#### TASK GOAL
Beginning with the line that has "Open the View layout menu" and ending with the line that has "Open comments on the 美剧迷 post", retype the entries below exactly, except for the pictures.

#### INPUT MATERIAL

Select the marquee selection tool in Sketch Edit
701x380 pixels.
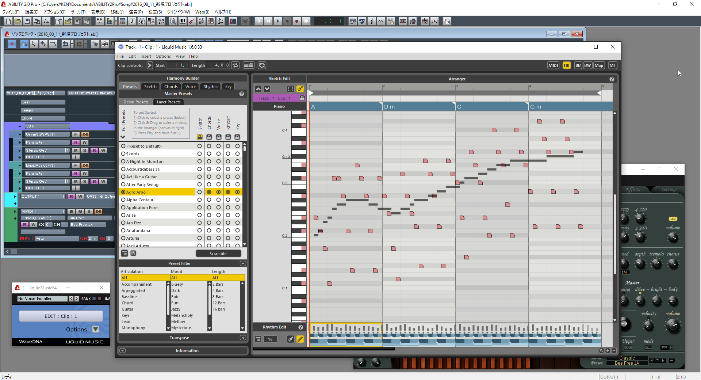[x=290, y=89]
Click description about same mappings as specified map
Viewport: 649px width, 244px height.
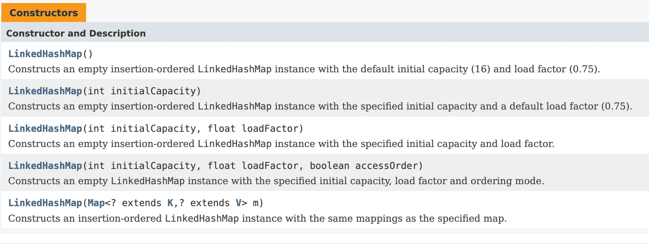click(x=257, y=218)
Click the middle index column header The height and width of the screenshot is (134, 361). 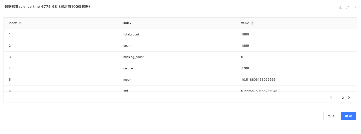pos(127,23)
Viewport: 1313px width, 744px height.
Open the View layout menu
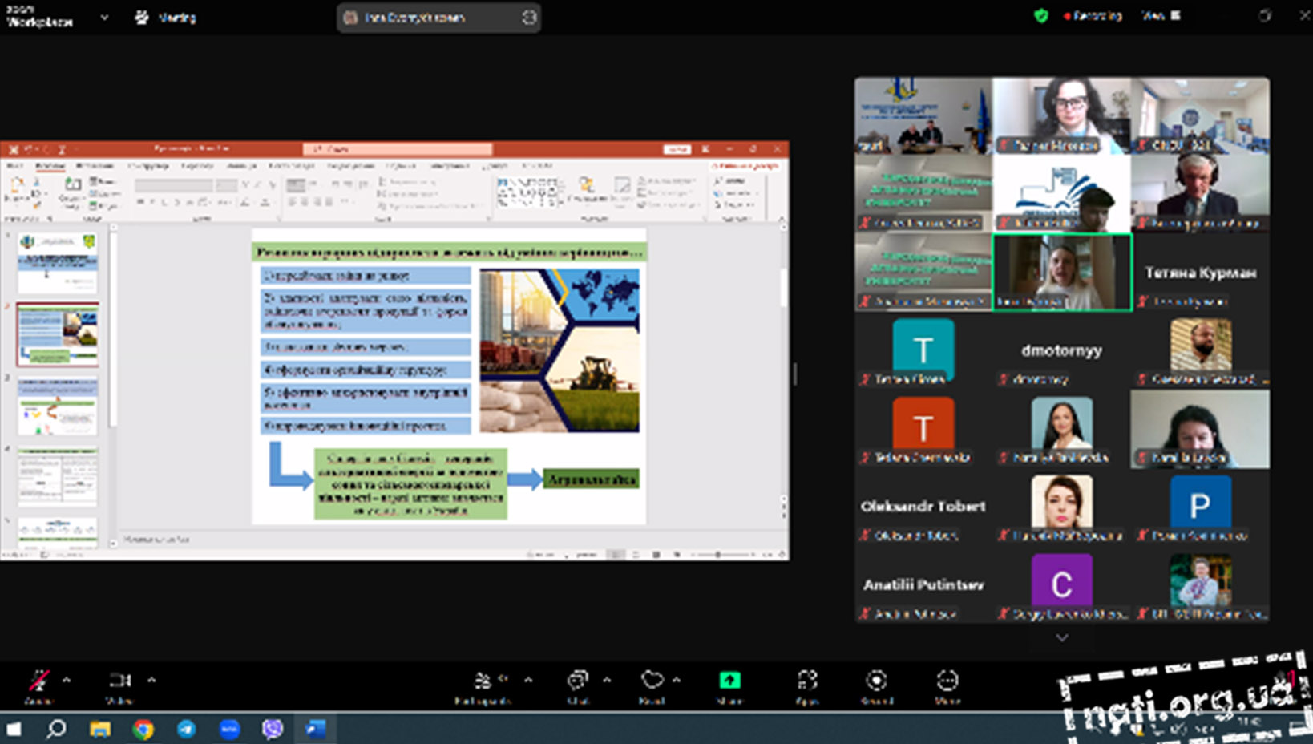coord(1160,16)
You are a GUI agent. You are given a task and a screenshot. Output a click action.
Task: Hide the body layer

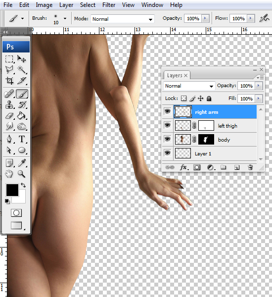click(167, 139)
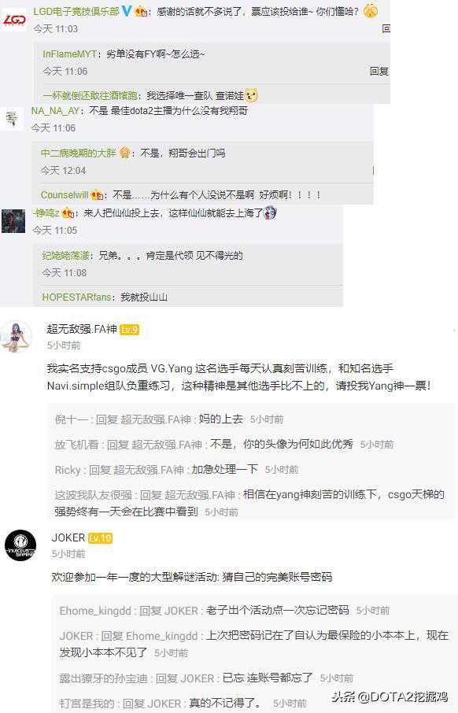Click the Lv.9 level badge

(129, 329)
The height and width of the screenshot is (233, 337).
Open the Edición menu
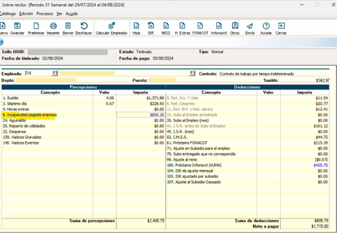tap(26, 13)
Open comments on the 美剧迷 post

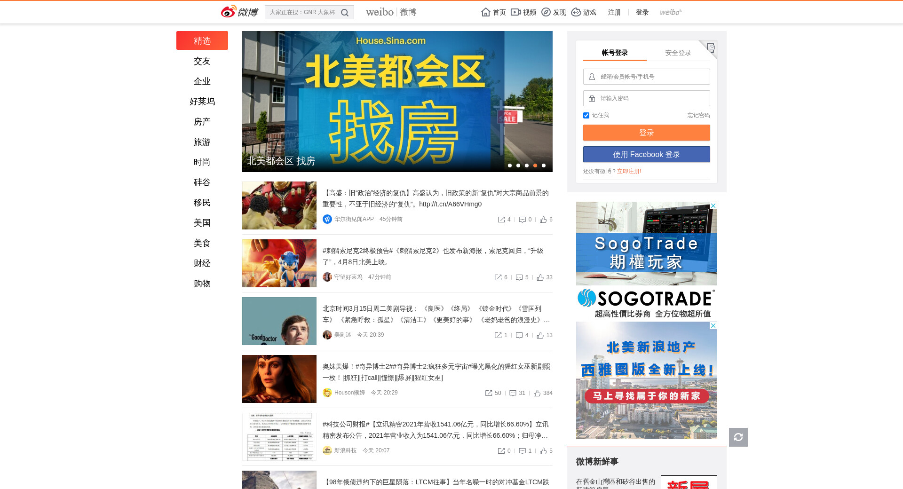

==

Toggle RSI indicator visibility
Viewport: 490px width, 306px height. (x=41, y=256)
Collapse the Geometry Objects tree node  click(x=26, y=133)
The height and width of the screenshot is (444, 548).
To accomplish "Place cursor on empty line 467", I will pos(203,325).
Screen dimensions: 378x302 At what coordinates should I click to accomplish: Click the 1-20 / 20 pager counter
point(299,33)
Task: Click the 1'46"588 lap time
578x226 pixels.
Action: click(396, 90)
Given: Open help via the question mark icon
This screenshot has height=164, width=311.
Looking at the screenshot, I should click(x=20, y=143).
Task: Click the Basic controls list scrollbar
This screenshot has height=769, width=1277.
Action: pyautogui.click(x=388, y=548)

#### YOUR RESPONSE
Open the View layout menu
coord(1160,16)
You are a GUI agent. You are given a task and a screenshot. Output a click action.
Task: Hide the body layer

click(167, 139)
Click the Lv.9 level badge

(129, 329)
The height and width of the screenshot is (233, 337).
Open the Edición menu
tap(26, 13)
Open comments on the 美剧迷 post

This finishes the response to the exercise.